FRAGMENT:

Data: 2006-10-13 17:52:05
Temat: Re: młynek do ziaren zbóż
Od: "Han" <a...@p...onet.pl>
Pokaż wszystkie nagłówki
Użytkownik "eM eL" <badbatz99@CUT_THIS_OUThotmail.com> napisał w wiadomości
news:R2OXg.4$Dg5.3@trndny09...
> "Han" <a...@p...onet.pl> wrote in message
> news:ego73u$bc0$1@nemesis.news.tpi.pl...>
> > Pierwszy raz słyszę o takim cudzie, Meksyk używa maki zbożowe, do
> > tortilli...
> > [może, ale jako narodowy przysmak, to z kukurydzy]
> > Podstawa jedzenia Meksykańskiego jest kukurydza, i mąka z kukurydzy,
> > Prośże wejść na stronę Meksyku, i poczytać, a potem pisać bzdury.

SUROWE WIERSZE:
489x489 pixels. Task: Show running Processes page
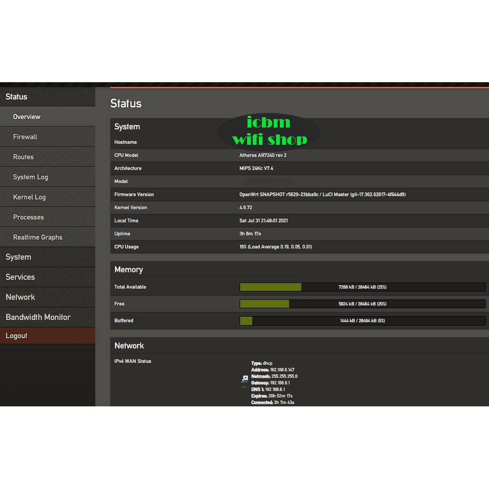(x=28, y=217)
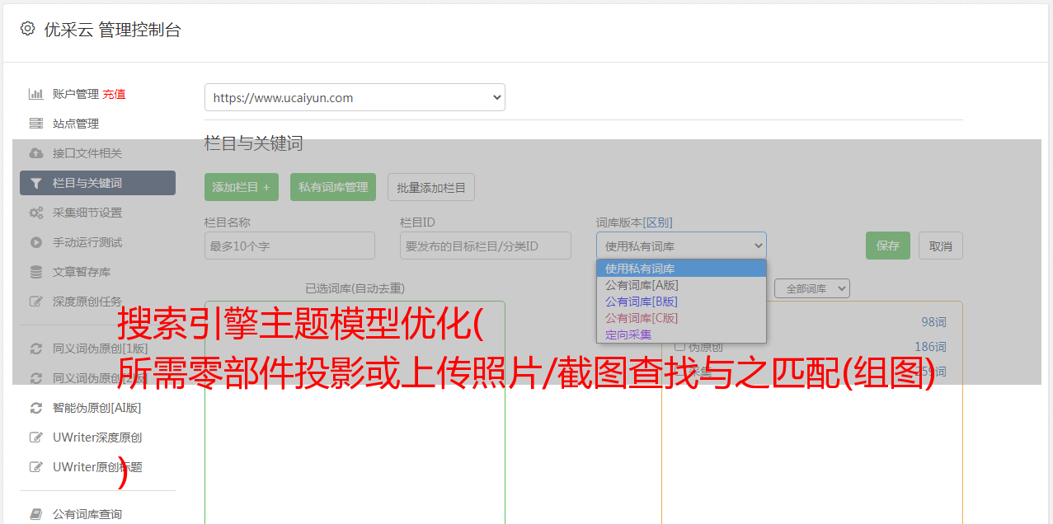Click the book icon for 公有词库查询
1053x524 pixels.
[x=36, y=514]
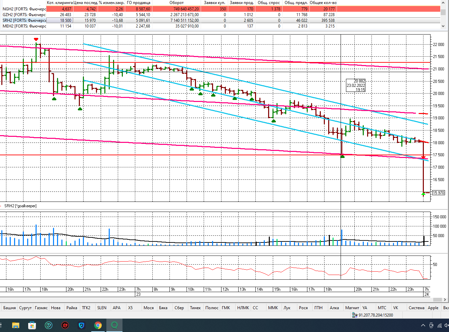The width and height of the screenshot is (449, 332).
Task: Select the MEH2 futures row
Action: coord(23,26)
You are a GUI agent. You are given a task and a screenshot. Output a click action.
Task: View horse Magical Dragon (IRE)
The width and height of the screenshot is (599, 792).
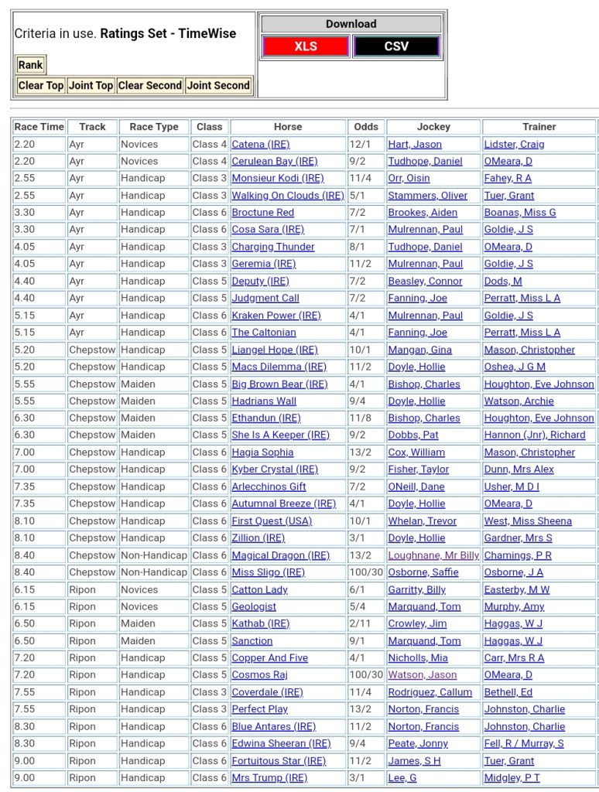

ZADANIE: Przepisz wpis z grupy dyskusyjnej, zaczynając od "Data: 2006-10-13 17:52:05" i kończąc na "news:R2OXg.4$Dg5.3@trndny09...", przy czym słowo "wiadomości" zamień na "poście". Te wiersze nie będą do niczego potrzebne.

ODPOWIEDŹ:
Data: 2006-10-13 17:52:05
Temat: Re: młynek do ziaren zbóż
Od: "Han" <a...@p...onet.pl>
Pokaż wszystkie nagłówki
Użytkownik "eM eL" <badbatz99@CUT_THIS_OUThotmail.com> napisał w poście
news:R2OXg.4$Dg5.3@trndny09...